Finanzen & Recht

Seltene Erden: EU, USA und Japan bringen China vor WTO-Gericht

Der Streit um die so genannten Seltenen Erden eskaliert, nun wollen die EU, USA und Japan China vor das Gericht der WTO bringen. Der Hintergrund: China schränkt den Export der Seltenen Erden ein und bedrohe damit die Handelsinteressen der anderen Nationen. Dies wäre der erste gemeinsame Schritt der EU, USA und Japan vor dem WTO-Schiedsgericht. 95 % der weltweiten Produktion der Seltenen Erden werden in China generiert, dabei kommen Seltenen Erden weltweit vor, doch der Abbau und die Aufbereitung sind immens kostenpflichtig.

China begründet Exportbeschränkung mit Umweltschäden

Die Regierung in Bejing begründet den Schritt zur Beschränkung des Exports unter anderem mit den Umweltschäden, die im Zuge des Abbaus der Seltenen Erden auftreten.

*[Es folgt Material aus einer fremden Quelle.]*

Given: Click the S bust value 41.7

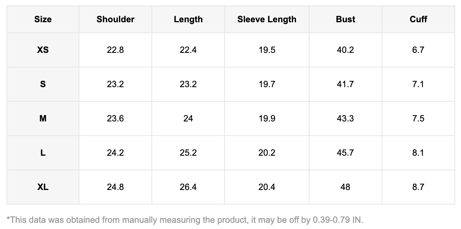Looking at the screenshot, I should [x=346, y=84].
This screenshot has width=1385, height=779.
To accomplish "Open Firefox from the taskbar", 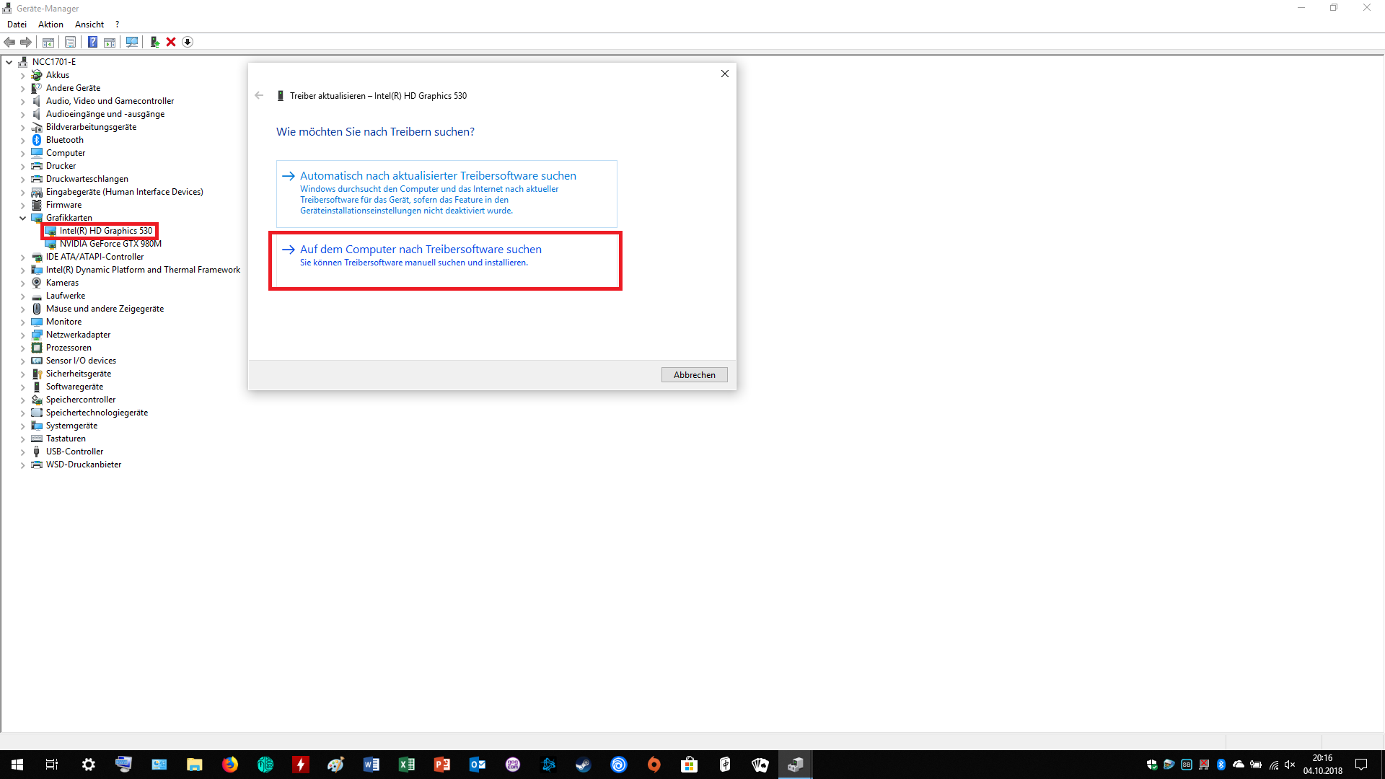I will 230,765.
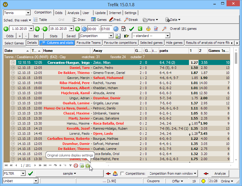Click the yellow status circle in status bar
This screenshot has height=186, width=242.
pyautogui.click(x=203, y=181)
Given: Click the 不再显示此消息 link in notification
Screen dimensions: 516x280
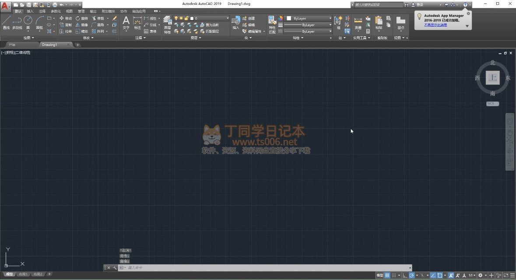Looking at the screenshot, I should tap(435, 25).
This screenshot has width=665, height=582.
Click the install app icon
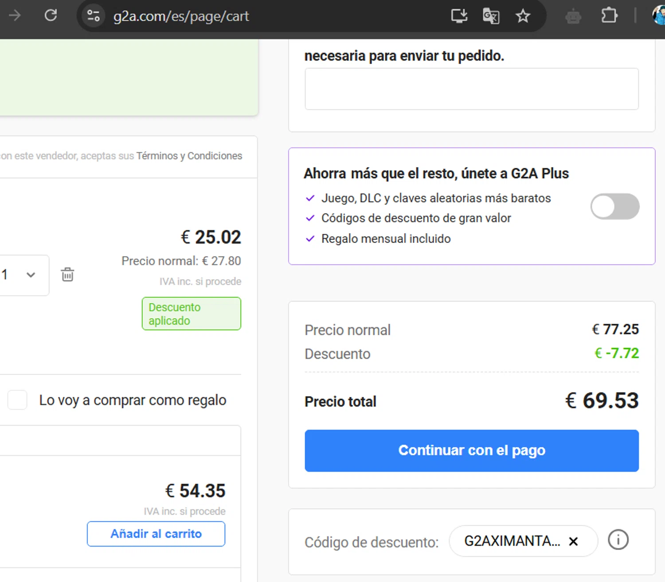coord(459,16)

Deswegen gab sich der Sprecher des chinesischen Außenministeriums, Liu Weimin, auch sicher, dass die Exportbeschränkung voll auf der Linie der Welthandelsorganisation WTO liege. Demnach werde China weiterhin den Export der Seltenen Erden stabil halten, und man richte sich streng an die Vorgaben der WTO. Die Befürchtungen aus der EU, USA und Japan gehen dahingehend, dass durch die Beschränkung der Preis für Seltene Erden hochgetrieben werde, gleichzeitig würden Produzenten in China weiterhin von niedrigen preisen profitieren und somit unerlaubt Handelsvorteile gewährt bekommen.

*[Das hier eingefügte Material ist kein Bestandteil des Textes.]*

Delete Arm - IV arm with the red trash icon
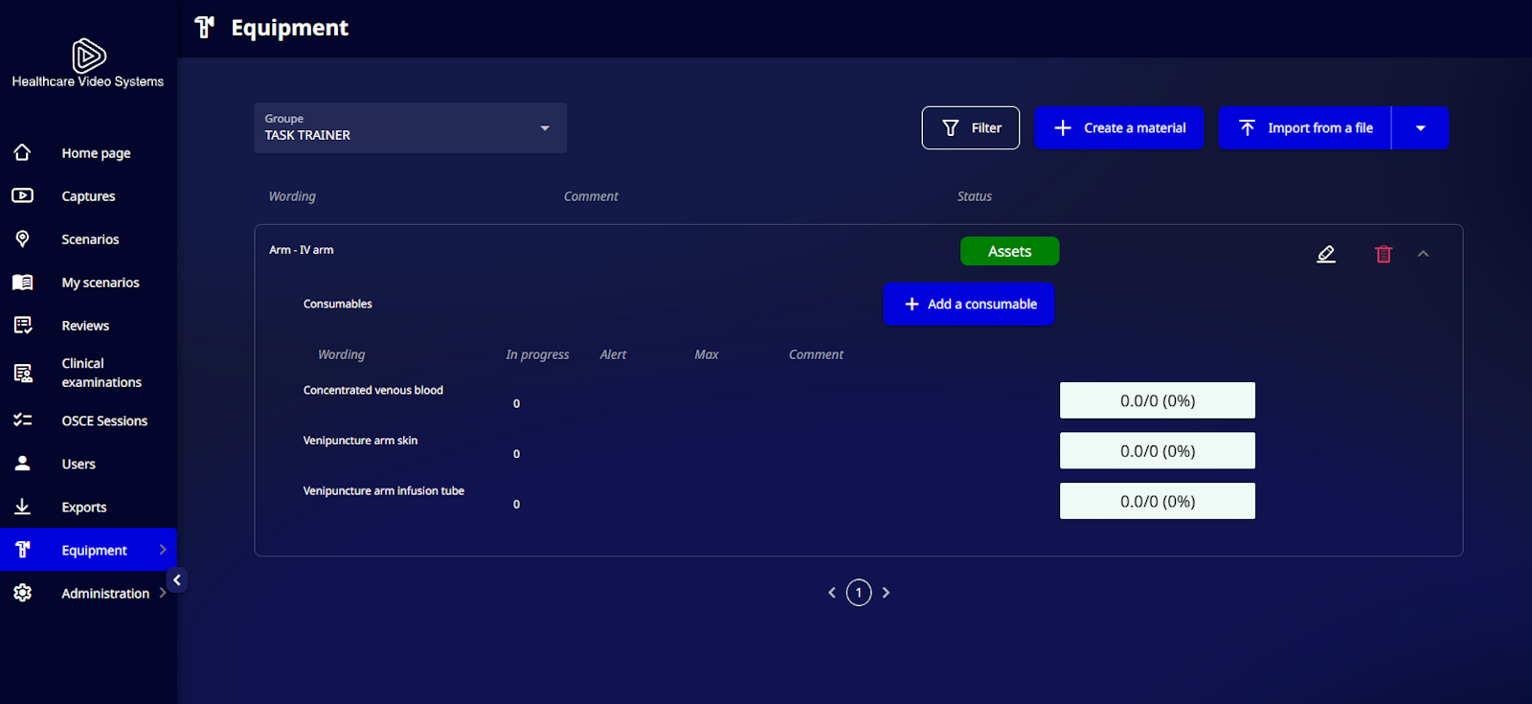Screen dimensions: 1532x704 coord(1384,254)
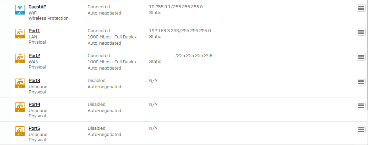The height and width of the screenshot is (145, 368).
Task: Open the Port5 interface link
Action: (34, 128)
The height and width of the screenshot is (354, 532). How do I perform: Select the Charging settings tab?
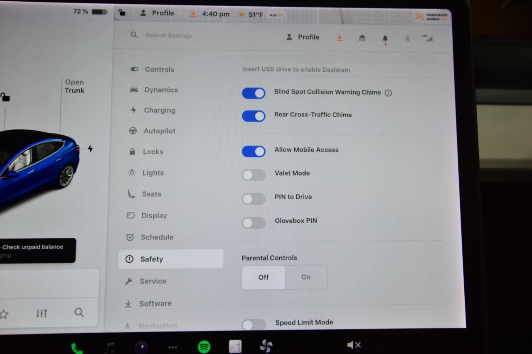point(159,110)

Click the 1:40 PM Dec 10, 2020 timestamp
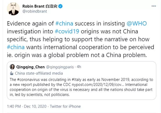click(27, 106)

Seltene Erden wichtig für Elektronikgeräte

Die 17 verschiedenen Sorten der Seltenen Erden werden vor allem für die Produktion von High-Tech Elektronikgeräten benötigt. Die Gewinnung der Metalle, denn solche sind die Seltenen Erden trotz irreführender Namensgebung, geschieht meistens über die Lösung der Bestandteile über Laugen und Säuren. Übrig bleibt eine große menge an Giftschlamm. Verwendung finden die Seltenen Erden beispielsweise in Brennstoffzellen (Scandium),  in LCD-Bildschirmen (Yttrium), LED (Europium) und in der Medizintechnik (Holmium, Erbium usw.). Allesamt Hochtechnologien, die auf die Verwendung der Seltenen Erden angewiesen sind. Demnach könnte durch den gedrosselten Export die Entwicklung der Hochtechnologien in China begünstigt werden, was andere Staaten nun den fall vor das WTO-Gericht bringen lässt. Auch in Deutschland sind Seltene Erden in Sachsen bei Delitzsch vorhanden, andere große Vorkommen werden in Grönland, Australien, Kanada, USA und in Vietnam vermutet. Doch bislang sind diese Gebiete wenig bis gar nicht erschlossen, auch weil neben den Umweltschäden die Prozedur zur Gewinnung der Seltenen Erden kosten- und arbeitsintensiv ist.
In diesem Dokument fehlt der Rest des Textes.